Le scienze comportamentali confermano che il valore percepito di un prodotto o servizio è spesso influenzato da fattori emotivi e simbolici. Daniel Kahneman, premio Nobel per l’Economia, ha evidenziato nel suo libro Thinking, Fast and Slow che gli esseri umani tendono a prendere decisioni rapide basate su impressioni intuitive piuttosto che su un’analisi razionale.
Ad esempio, un orologio Rolex non è solo un dispositivo per misurare il tempo, ma un simbolo di status e successo. Questo valore simbolico, creato attraverso un branding accurato, giustifica il prezzo elevato e costruisce un forte legame emotivo con il consumatore.
IL PESO DEL “PERCHÉ” NEL BRANDING MODERNO
Penso sempre a quella fase di Jurassic Park del Prof. Malcolm, quando afferma “gli scienziati erano così preoccupati di poterlo fare che non hanno pensato se lo dovevano fare”. Parafrasando: se dietro all’idea del nostro business c’è solamente uno scopo di profitto limitato ai fondatori o pochi altri, sarà molto difficile far credere ai nostri clienti che stiamo offrendo un valore aggiunto. Perché semplicemente, non lo stiamo offrendo. In altre parole, non abbiamo un “perché”, un fine più grande, l’obiettivo di una creazione di valore per il quale il profitto sia la diretta (giusta) conseguenza, invece che il vero ed unico fine.
Chiamiamolo pure business etico se vogliamo, perché no? È così sbagliato domandarsi “perché voglio aprire quell’attività” invece di “come porto a casa un profitto”? Io credo di no e, se ci fate caso, le due domande danno adito a due risposte probabilmente molto diverse.
Un’attività imprenditoriale che parta da una reale convinzione, idea e motivazione sarà in grado di ispirare, di attrarre fiducia, di generare anche un cambio comportamentale. Una volta in più, i clienti di un business fondato su questi principi, non vi abbandoneranno mai, neanche quando il vostro prodotto non sarà il migliore sul mercato.
Ritengo che, oggigiorno, siano veramente pochi i settori che sentano il bisogno di un nuovo prodotto, ovvero un nuovo “cosa”. C’è invece un disperato bisogno (e dove c’è reale bisogno, ci sono sconfinate opportunità) di “perché”.

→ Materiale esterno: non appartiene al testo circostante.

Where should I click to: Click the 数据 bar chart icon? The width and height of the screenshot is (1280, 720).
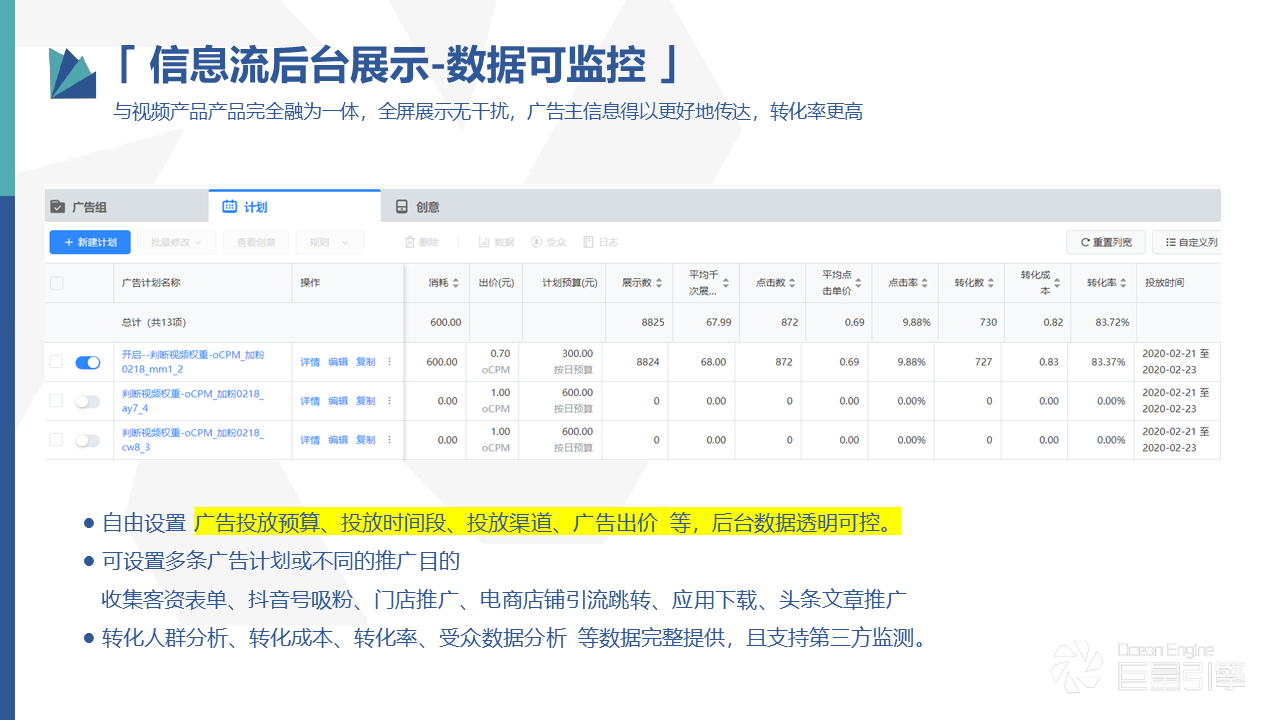click(x=484, y=242)
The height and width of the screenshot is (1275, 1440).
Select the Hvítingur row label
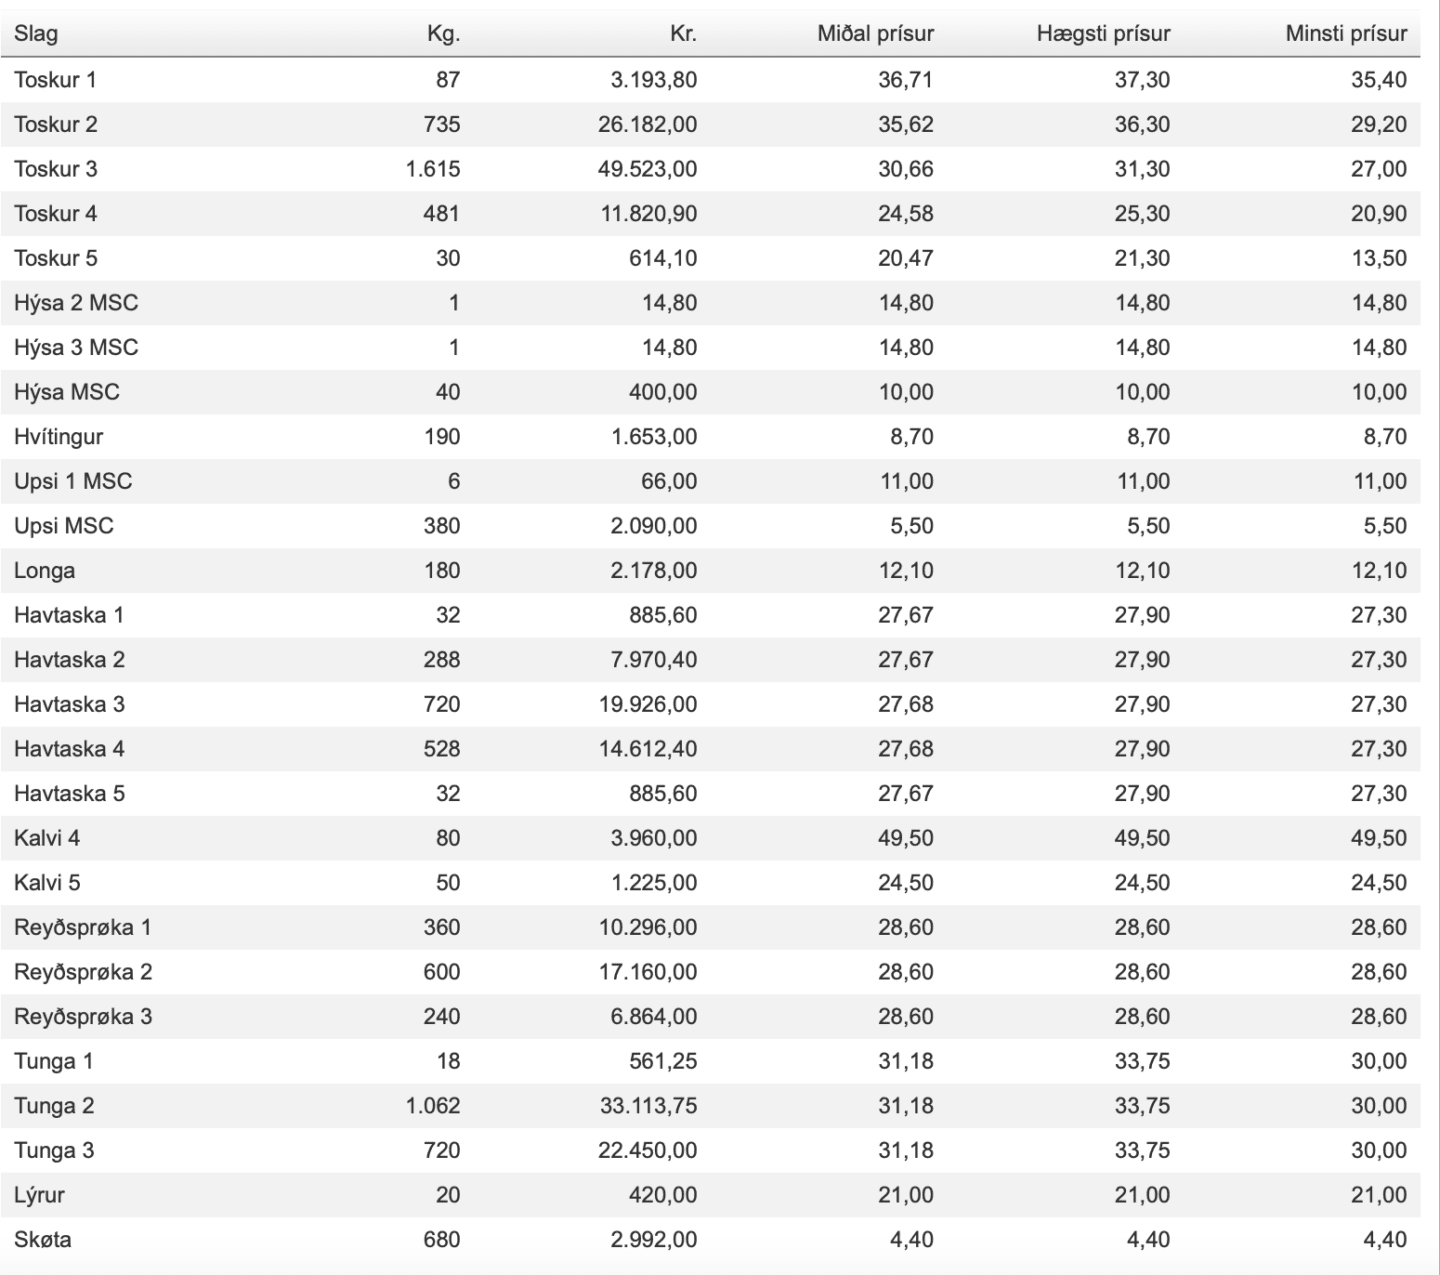pyautogui.click(x=59, y=437)
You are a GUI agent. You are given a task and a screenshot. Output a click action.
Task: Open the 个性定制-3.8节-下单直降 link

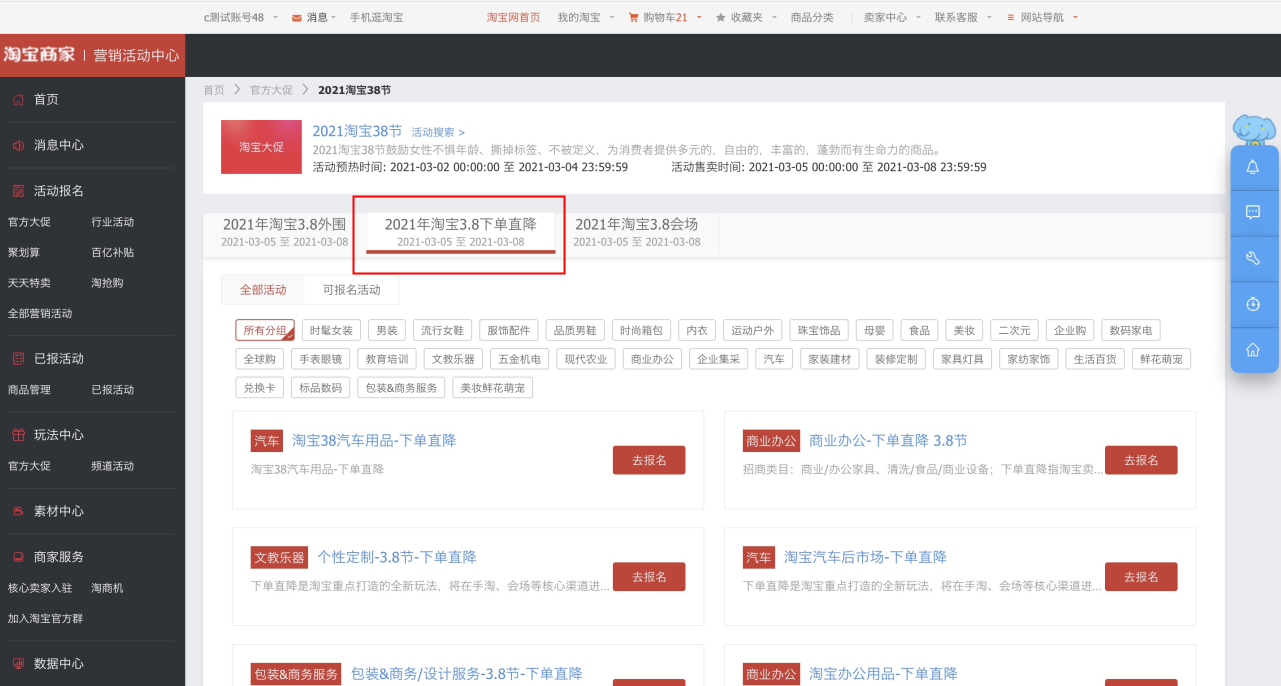[397, 557]
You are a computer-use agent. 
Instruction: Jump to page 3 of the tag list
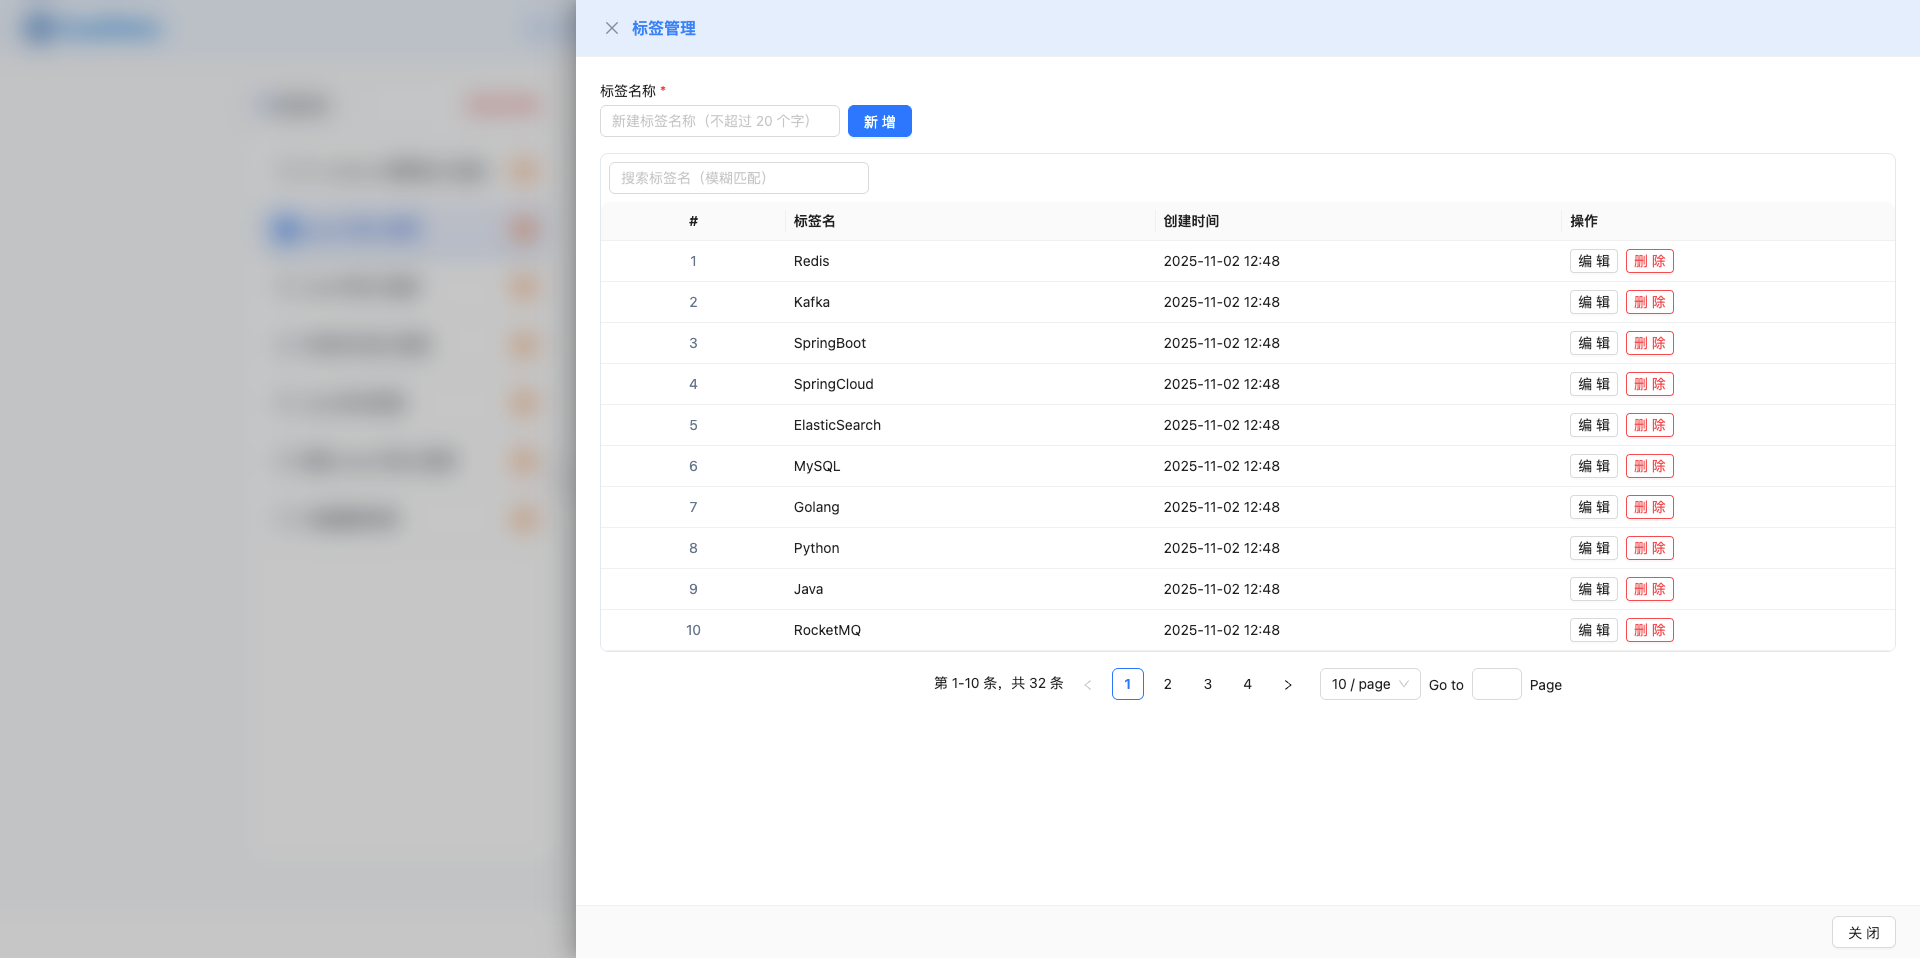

In conclusione, è importante riconoscere come il branding ed il marketing emozionale sono oggi gli strumenti più potenti ed indispensabili per assicurare un business di successo, che si basi sulla comprensione che alla base di tutto ci sono rapporti umani bilaterali. Siamo fatti di emozioni e, in fondo, quello che cerchiamo un po ‘tutti, è che ci facciano sentire capiti, ascoltati e quindi, emotivamente meglio.